Saved entries:
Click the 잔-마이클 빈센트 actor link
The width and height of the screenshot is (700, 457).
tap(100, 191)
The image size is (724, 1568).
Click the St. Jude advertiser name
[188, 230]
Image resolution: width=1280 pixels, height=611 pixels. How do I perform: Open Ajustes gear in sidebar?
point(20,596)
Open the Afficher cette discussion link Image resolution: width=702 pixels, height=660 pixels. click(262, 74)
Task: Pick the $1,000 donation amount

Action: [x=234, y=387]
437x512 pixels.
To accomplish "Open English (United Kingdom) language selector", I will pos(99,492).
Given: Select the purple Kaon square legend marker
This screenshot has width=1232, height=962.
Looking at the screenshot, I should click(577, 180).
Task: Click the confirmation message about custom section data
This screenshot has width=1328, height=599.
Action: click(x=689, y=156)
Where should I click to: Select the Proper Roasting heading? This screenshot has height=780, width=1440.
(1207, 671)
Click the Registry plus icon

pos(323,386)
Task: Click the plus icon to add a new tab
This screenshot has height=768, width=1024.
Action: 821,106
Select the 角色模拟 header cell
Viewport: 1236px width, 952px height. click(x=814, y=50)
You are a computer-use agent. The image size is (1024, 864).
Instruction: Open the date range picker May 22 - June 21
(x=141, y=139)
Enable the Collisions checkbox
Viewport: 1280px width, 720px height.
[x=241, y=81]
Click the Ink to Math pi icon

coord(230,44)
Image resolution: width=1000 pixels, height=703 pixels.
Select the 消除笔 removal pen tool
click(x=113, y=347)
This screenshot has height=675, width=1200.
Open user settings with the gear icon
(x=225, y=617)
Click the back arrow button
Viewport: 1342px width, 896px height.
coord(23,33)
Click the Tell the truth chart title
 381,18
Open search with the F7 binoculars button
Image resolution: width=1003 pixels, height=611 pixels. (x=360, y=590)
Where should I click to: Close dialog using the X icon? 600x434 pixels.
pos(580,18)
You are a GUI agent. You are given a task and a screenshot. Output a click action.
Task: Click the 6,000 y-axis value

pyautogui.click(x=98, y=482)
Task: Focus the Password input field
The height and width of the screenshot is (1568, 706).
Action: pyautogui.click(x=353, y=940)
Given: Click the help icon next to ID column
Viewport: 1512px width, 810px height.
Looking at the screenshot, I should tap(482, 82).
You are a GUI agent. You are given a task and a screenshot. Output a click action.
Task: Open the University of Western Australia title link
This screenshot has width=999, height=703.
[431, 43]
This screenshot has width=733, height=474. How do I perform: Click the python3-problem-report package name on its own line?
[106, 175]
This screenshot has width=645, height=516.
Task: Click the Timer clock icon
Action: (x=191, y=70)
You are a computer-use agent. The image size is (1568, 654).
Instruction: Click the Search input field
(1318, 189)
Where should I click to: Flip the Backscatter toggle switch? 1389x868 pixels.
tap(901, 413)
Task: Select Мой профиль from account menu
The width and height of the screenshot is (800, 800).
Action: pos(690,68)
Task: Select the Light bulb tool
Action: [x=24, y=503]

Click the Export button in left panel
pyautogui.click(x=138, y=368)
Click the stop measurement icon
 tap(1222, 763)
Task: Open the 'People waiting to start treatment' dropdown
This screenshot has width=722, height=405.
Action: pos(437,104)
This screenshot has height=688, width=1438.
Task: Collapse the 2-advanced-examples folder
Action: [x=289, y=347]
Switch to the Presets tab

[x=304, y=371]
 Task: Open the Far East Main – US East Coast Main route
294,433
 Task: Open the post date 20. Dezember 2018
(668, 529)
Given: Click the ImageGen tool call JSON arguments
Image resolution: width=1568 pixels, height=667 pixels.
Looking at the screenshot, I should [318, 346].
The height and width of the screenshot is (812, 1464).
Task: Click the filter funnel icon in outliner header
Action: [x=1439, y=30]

# [Work to complete]
Only the number is wanted: how many lines in the entries above contain the word "computer"?

# [Written response]
2